9. Unplug Your TV Home Entertainment:
These systems are big energy hogs to begin with. But many of them have a feature that eats even more power. They remain in standby mode after you shut them off, continuing to draw electricity. Standby power is responsible for 5% to 10% of total electricity consumption in most homes and accounts for roughly 1% of global CO2 emissions, according to International Energy Agency. “Many people don’t realize that they spend more money to power DVD players when they are turned off than when they are in use.”
Nstar suggests that customers connect their electronic devices to power strips and turn off the strips when devices are not in use—which guarantees the gadgets won’t go into standby mode. You could also simply unplug your devices after turning them off.
10. Do not run kitchen and bathroom exhaust fan for long periods.
11. Conduct preventive maintenance checks regularly.
12. Ensure proper input voltage.
13. Use BIS approved pumps and motors.
14. Stop idle running of vehicle at traffic lights.
The energy conservation is the best way toward power sector reforms and to provide energy security to the country. The power can be saved by monitoring of all the commercial buildings, industries, municipal corporations/ committees, agricultural machinery, transport etc., by conducting regular energy audits and national level awareness through media, newspaper, distributing pamphlets, conducting workshops/ seminars. The Bureau of Energy Efficiency has been established by Govt., of India under Ministry of Power to coordinate, regulate and enforce the Energy Conservations Act, 2001.
Commercial and residential buildings account for more than 30% of the electricity consumption in India. We add more than 40 million m2 of commercial and residential space annually and this result in the additional burden of ground 5.5 billion units of electricity.

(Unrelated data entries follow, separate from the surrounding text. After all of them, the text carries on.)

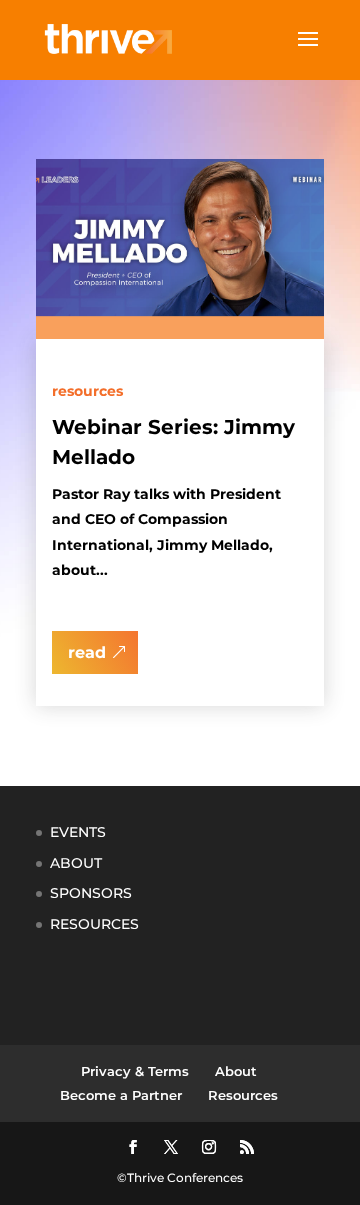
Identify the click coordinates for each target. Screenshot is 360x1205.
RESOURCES (94, 924)
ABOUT (76, 863)
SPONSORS (91, 893)
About (236, 1071)
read (87, 652)
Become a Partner (121, 1095)
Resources (87, 391)
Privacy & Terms (135, 1071)
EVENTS (78, 832)
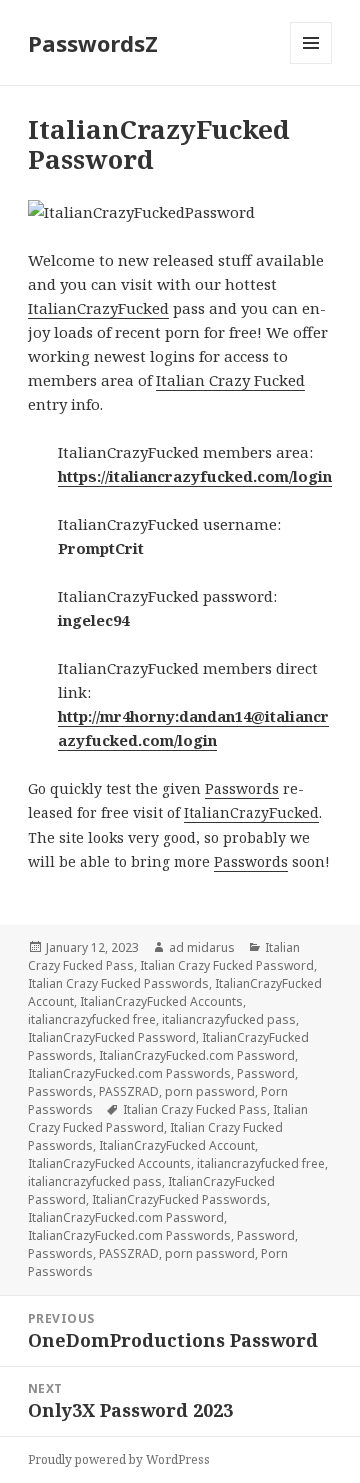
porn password (210, 1091)
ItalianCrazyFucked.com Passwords (129, 1073)
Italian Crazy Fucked (230, 380)
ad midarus (202, 947)
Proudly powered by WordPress (119, 1459)
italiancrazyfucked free (92, 1019)
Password (266, 1073)
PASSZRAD (129, 1091)
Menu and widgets (311, 63)
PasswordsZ (93, 43)
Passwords (242, 788)
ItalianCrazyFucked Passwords (179, 1199)
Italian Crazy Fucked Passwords (118, 983)
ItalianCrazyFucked (98, 308)
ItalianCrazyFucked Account (177, 1145)
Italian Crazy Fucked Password (227, 965)
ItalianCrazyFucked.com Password (197, 1055)
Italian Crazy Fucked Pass (195, 1109)
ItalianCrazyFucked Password (112, 1037)
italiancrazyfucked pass (229, 1019)
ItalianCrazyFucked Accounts (161, 1001)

However, it is possible to cut this figure down by 2 billion units through the adoption of energy efficiency measures. Energy efficiency can be achieved through an even mix of architectural techniques combined with technological interventions. The applications of these techniques would bring down energy consumption and demand. Renewable energy technique such as solar and wind power can be used to supplement the use of grid power.